| SET TASK |
Find every line in the listing below that contains the string "button", matching case exactly, and copy each of those lines.

| DATA PROVIDED |
====

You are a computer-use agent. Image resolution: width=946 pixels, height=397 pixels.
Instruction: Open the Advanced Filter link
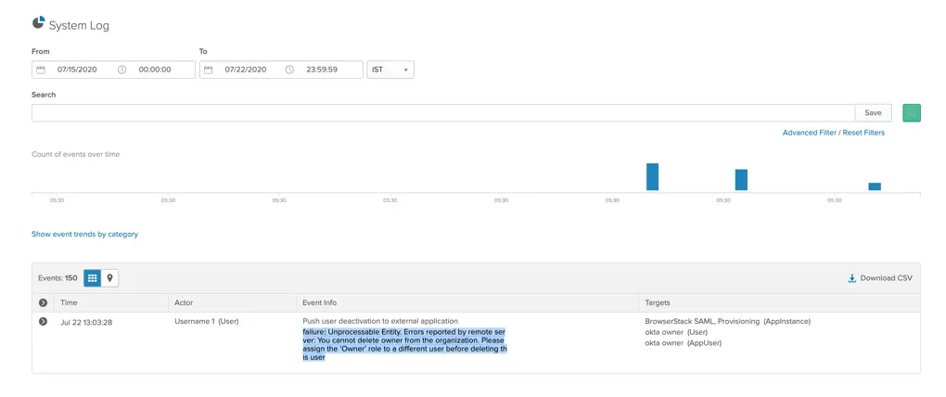[x=810, y=133]
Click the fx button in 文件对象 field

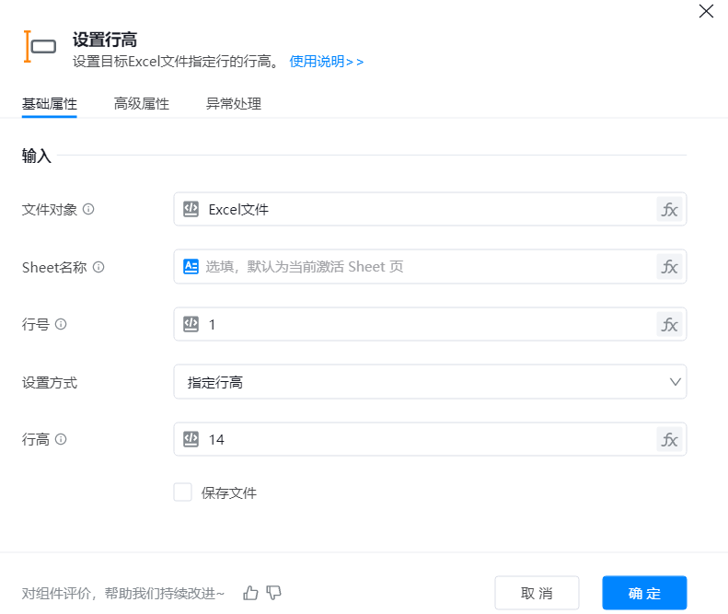point(669,209)
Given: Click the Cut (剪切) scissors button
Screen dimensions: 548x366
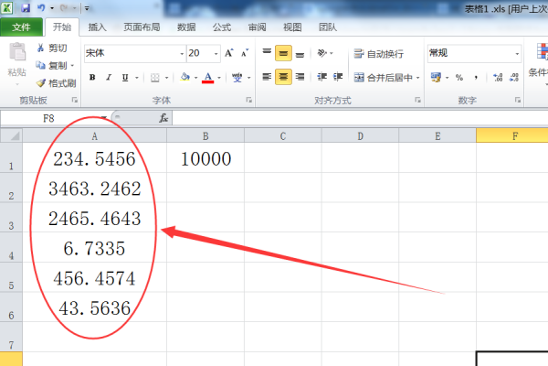Looking at the screenshot, I should 52,48.
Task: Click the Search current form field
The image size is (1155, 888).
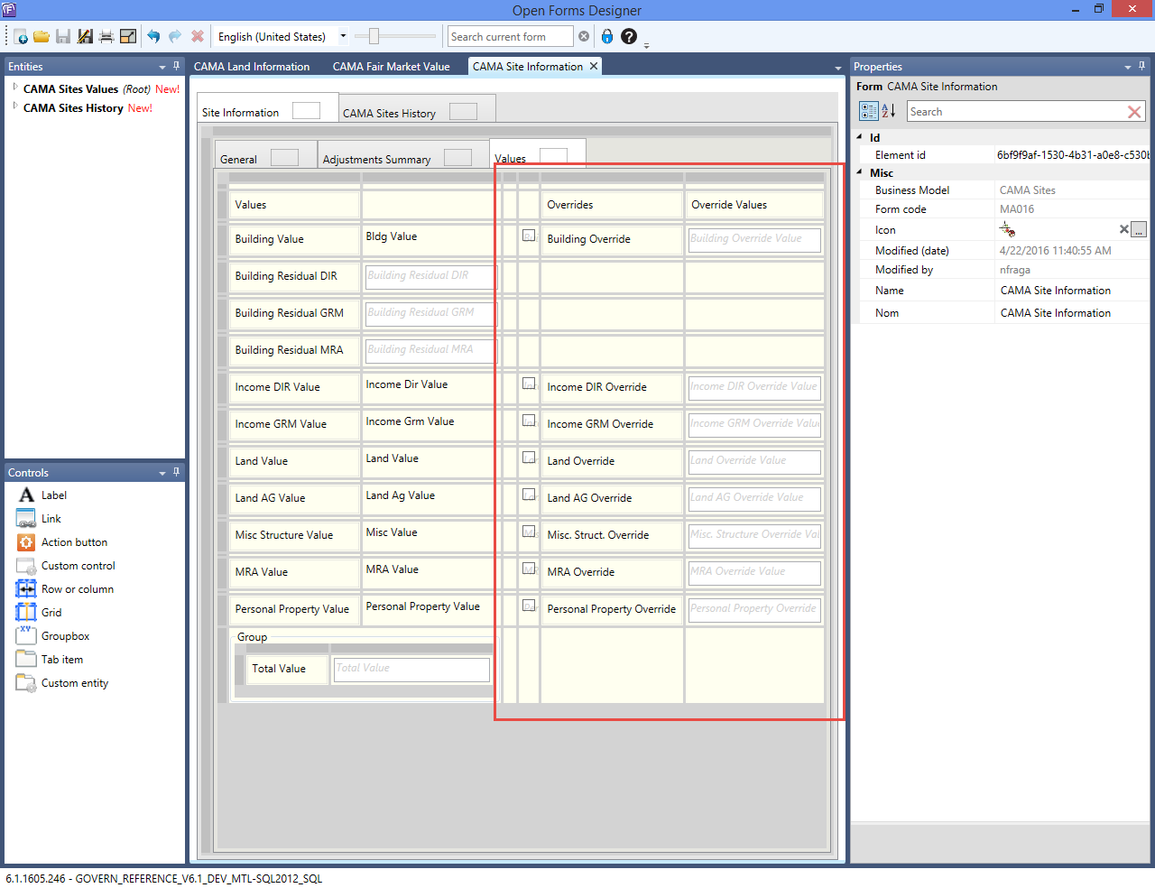Action: pyautogui.click(x=510, y=37)
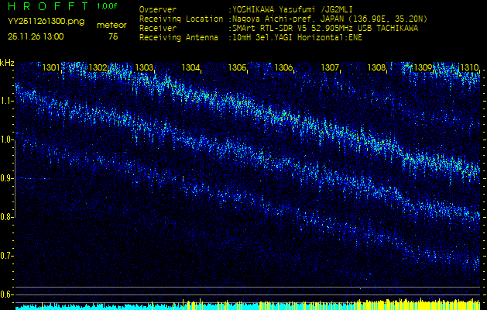This screenshot has width=487, height=310.
Task: Choose the 1307 time marker
Action: click(x=330, y=68)
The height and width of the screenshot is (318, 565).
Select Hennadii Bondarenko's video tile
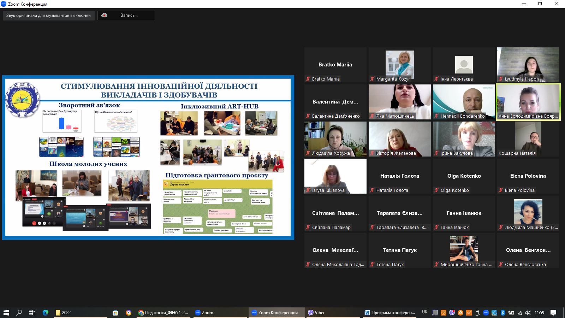click(x=464, y=102)

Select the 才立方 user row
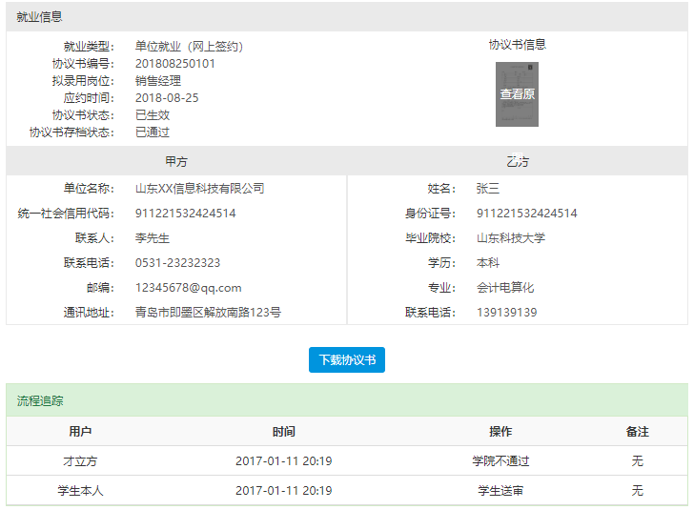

====

| FINAL ANSWER |
Click the fx button in 文件对象 field
Given: Click the Cut (剪切) scissors button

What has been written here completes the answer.